This is the fifth edition of A Weekend in Omaha where we cover the Berkshire Hathaway Annual Meeting and bring you features and interviews with value investing luminaries. Attending the meeting and writing for the edition has always been an enlightening experience. There are so many aspects to Warren Buffett’s style of investing that you can never get tired of reading, writing or ruminating about them. 

Buffett’s approach is amazing because it lays down a simple framework through which you can minimise the risk of loss by evaluating factors that help a firm create value. The concept of investing in companies with strong moats, an important but not the only aspect of Buffett’s approach, is that it eliminates the reliance on growth, as you’ll read in the cover story, So Charlie, Should We? While Buffett steadfastedly avoids “bad” businesses, the beauty of moat companies is that whether the industry is rising, stable or falling, these companies can continue to deliver a superior return. 

It might be a bit of an exaggeration to say that if you have a moat you do not need growth and if you have growth you don’t need a moat, but there is a grain of truth in that. Apart from the size constraint, this may explain why Buffett has not looked at India. Even though its growth rate may be tapering, the United States still offers Buffett a vast number of companies, which have a strong competitive advantage and great earnings potential, to choose from. India’s growth rate is higher and companies which have a strong moat and earnings predictability are richly priced. That leaves our market with opportunities which require us to make a lot of assumptions about future growth. And those assumptions may not always play out.  

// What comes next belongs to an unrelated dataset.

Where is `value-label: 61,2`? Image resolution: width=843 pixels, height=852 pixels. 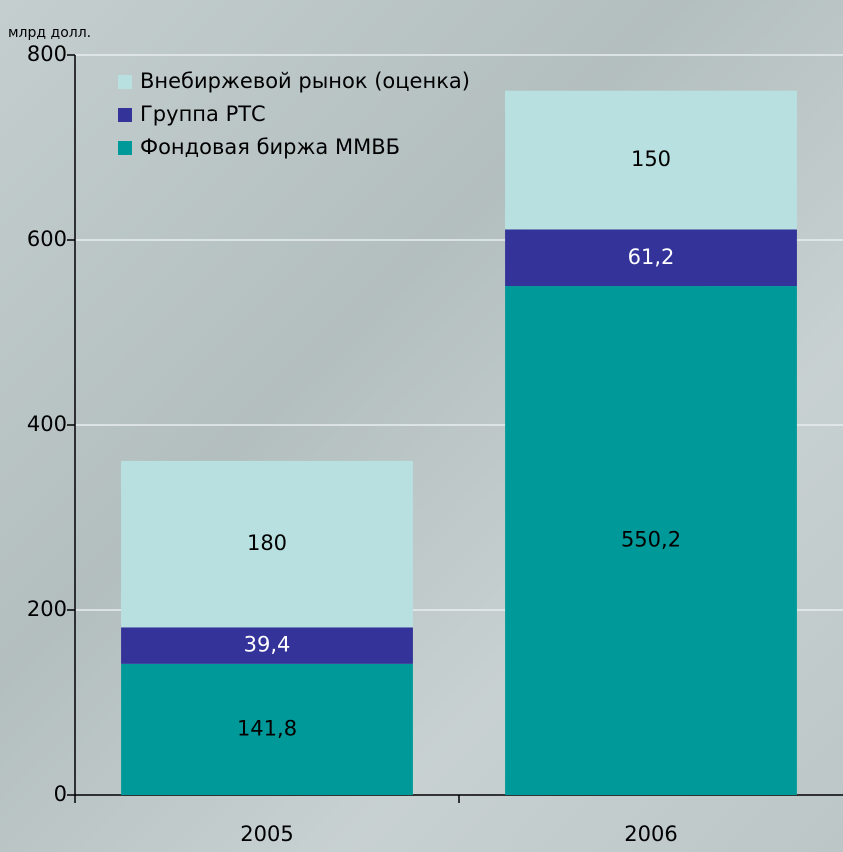 value-label: 61,2 is located at coordinates (652, 257).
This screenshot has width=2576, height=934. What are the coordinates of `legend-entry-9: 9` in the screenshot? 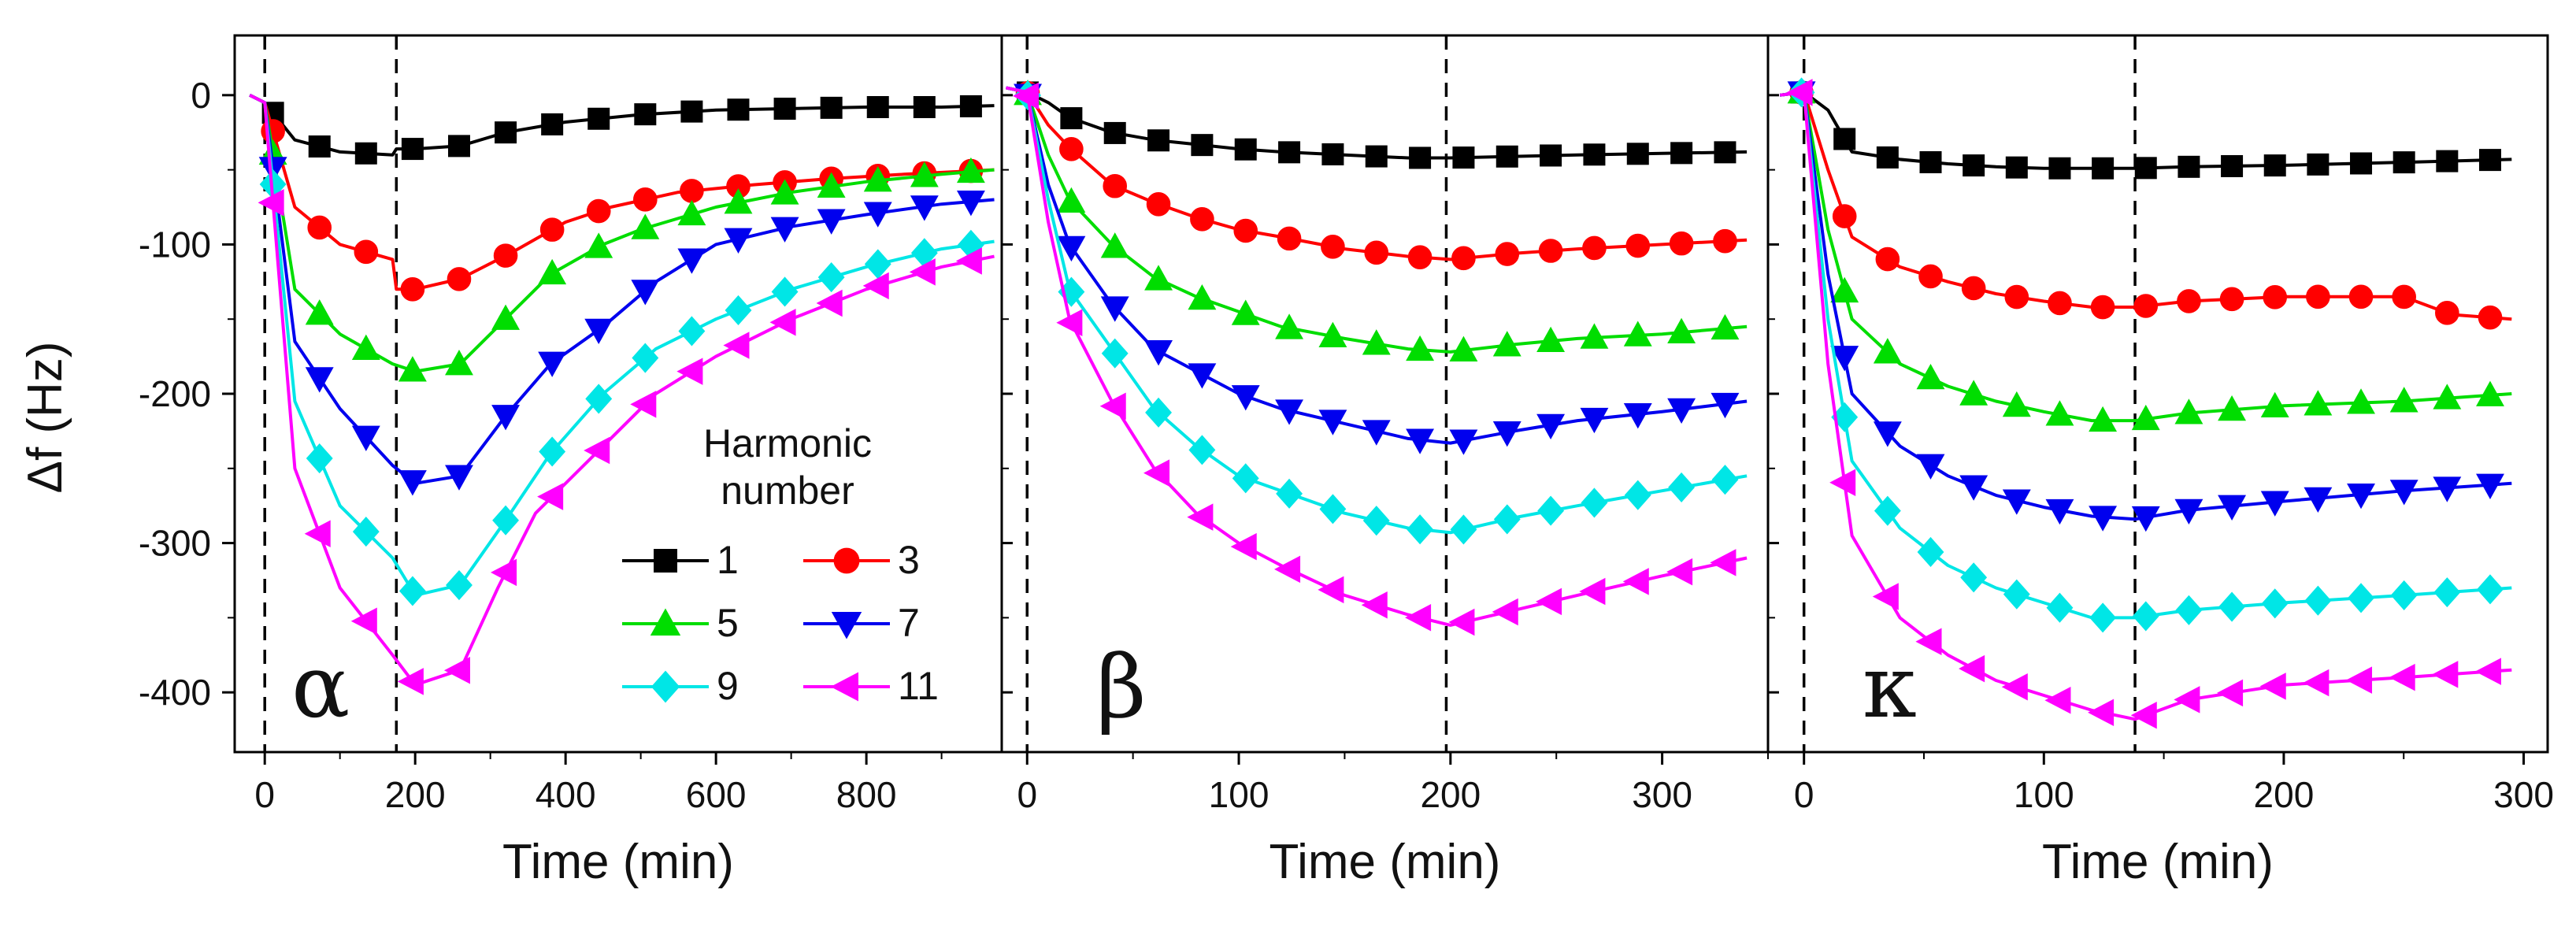 It's located at (680, 686).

Being a ‘growth’ investor is actually much harder as it relies on correctly predicting a lot of moving parts. The fact that you have to make those calls more frequently makes it even riskier. The idea is to make fewer decisions and channelise the energy into getting them right. While it may be time for Buffett to take cognisance of the growth opportunity in India, it is also high time that Indian investors start looking at global markets for moat opportunities.